Михеев видел, как рядом, выронив автомат, повалился красноармеец, неловко подвернув руку за спину. Бросившись к бойцу, Анатолий Николаевич хотел подозвать Плесцова, чтобы тот сделал перевязку, но, приглядевшись, понял, что помощь уже не нужна.

И тогда Михеев схватил автомат, хотел взвести затвор, но тот уже был на боевом взводе, прицелился в орущих гитлеровцев, сильно давя на спусковой крючок, и не сразу догадался, почему нет выстрела — диск был пуст. Бросив автомат, комиссар в злом азарте с левой руки безостановочно разрядил маузер, хорошо видя, что попал… Он мельком оглядел окоп, ища что-нибудь такое, из чего можно было бы стрелять, но не нашел.

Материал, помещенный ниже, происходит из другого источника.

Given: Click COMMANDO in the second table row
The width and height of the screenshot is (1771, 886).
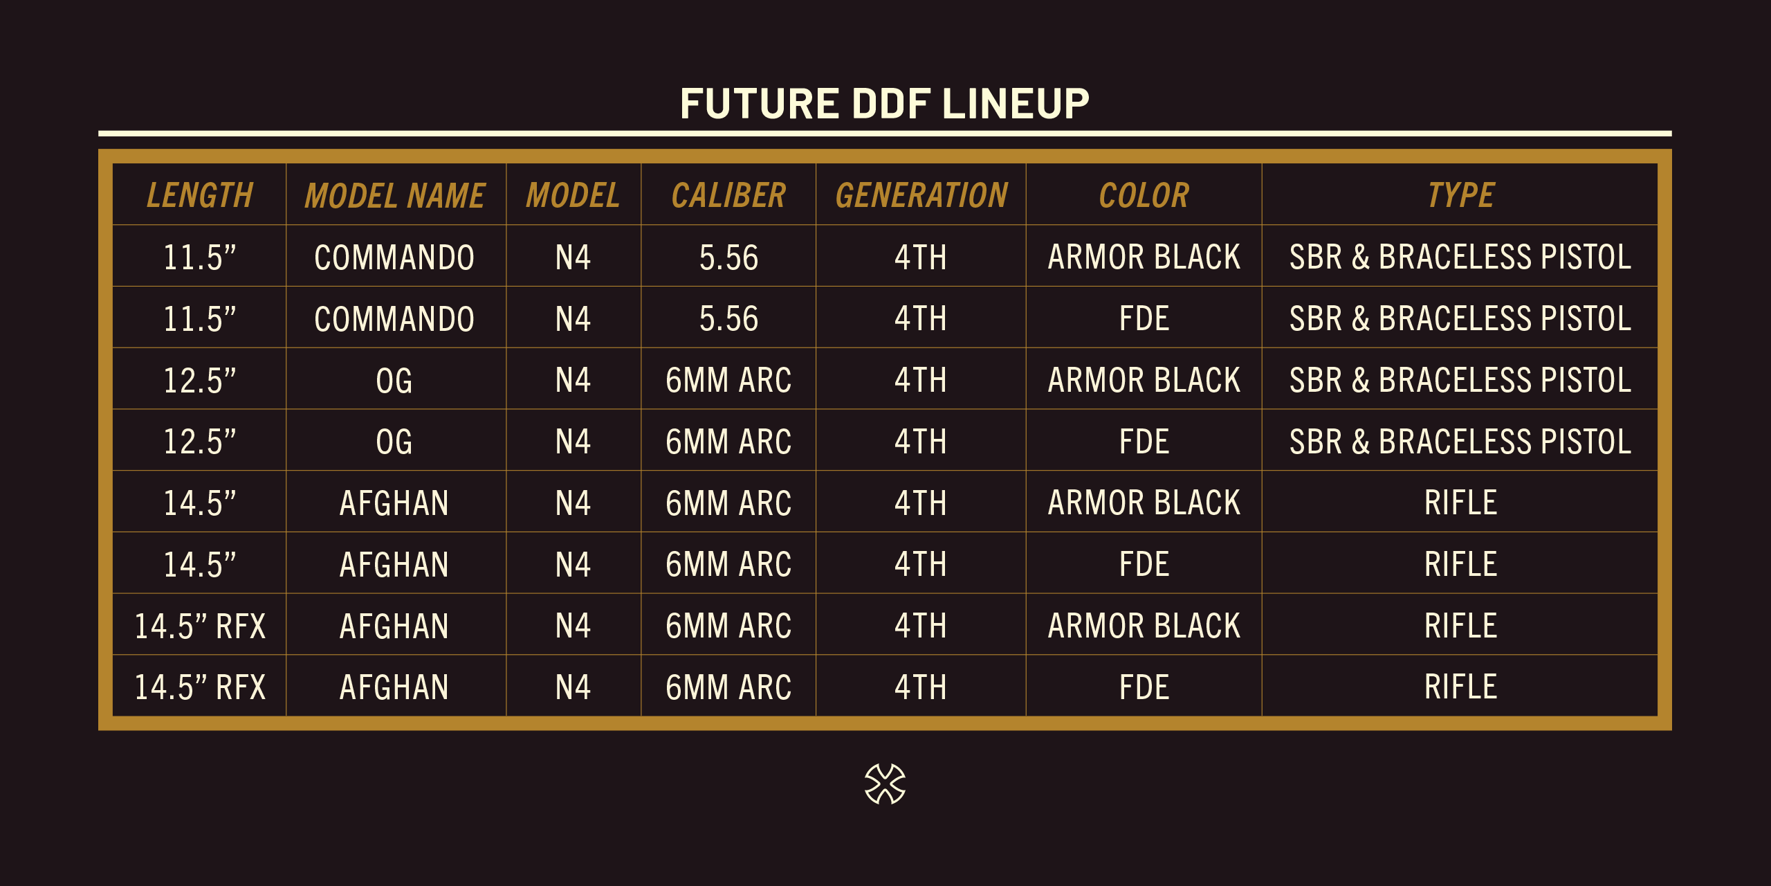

Непонятное произошло на передовой. Вражеская артиллерия примолкла. Это здесь не стало слышно ее работы, она перенесла огонь вглубь. И танки повернули, оставив в смятении брошенную пехоту. Вражеские солдаты залегли, начали отползать.

— Огонь! — кричал лейтенант, стреляя короткими очередями из автомата. — Бей! Не давай уйти!